É considerando então essa chave das violências simbólicas e físicas das quais pessoas trans, travestis, racializadas, feminilizadas estão à constante mercê que faz sentido a mobilização catártica encontrada em alguns trabalhos da artista, tanto em algumas variações de Desaquenda como na versão apresentada na mostra do Panorama, que contava não apenas com os vídeos, mas também com manequins suspensos vestidos com fantasias e indumentárias, armadas de facas, foices e tochas – não em uma condição exibicionista, mas como anjos vingadores da causa travesti, uma intervenção divina à la deux ex-machina que visa a intervir na fragilidade e instabilidade dessas vidas – e também com as pinturas de ícones da série Intercessão. 

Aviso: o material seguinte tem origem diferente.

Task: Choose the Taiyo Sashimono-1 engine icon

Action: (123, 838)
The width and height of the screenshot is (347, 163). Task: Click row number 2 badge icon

Nesse último item, produção mais recente de Vulcanica, ela toma como referência as imagéticas de ex-votos e santos da cultura católica e rearticula seus signos para contemplar as subjetividades dissidentes e seus desejos e angústias, ainda sem o acolhimento cristão. Em conversa com a artista, chama atenção o fato de que essas imagens e histórias são um referencial afetivo de sua infância, por pertencer a uma família católica, mas é importante considerar nesse projeto não apenas sua memória juvenil, mas a perspectiva crítica acrescentada a essas imagens, que ora fazem as vezes de uma catarse vingativa das violências cotidianas, ora indicam a demanda de ícones referenciais para suas flutuações afetivas. De todo modo, são imagens que procuram sanar uma ausência representativa – de signos, vocabulários, arquétipos – mas que também confabulam sonhos de autodefesa, vingança, resistência.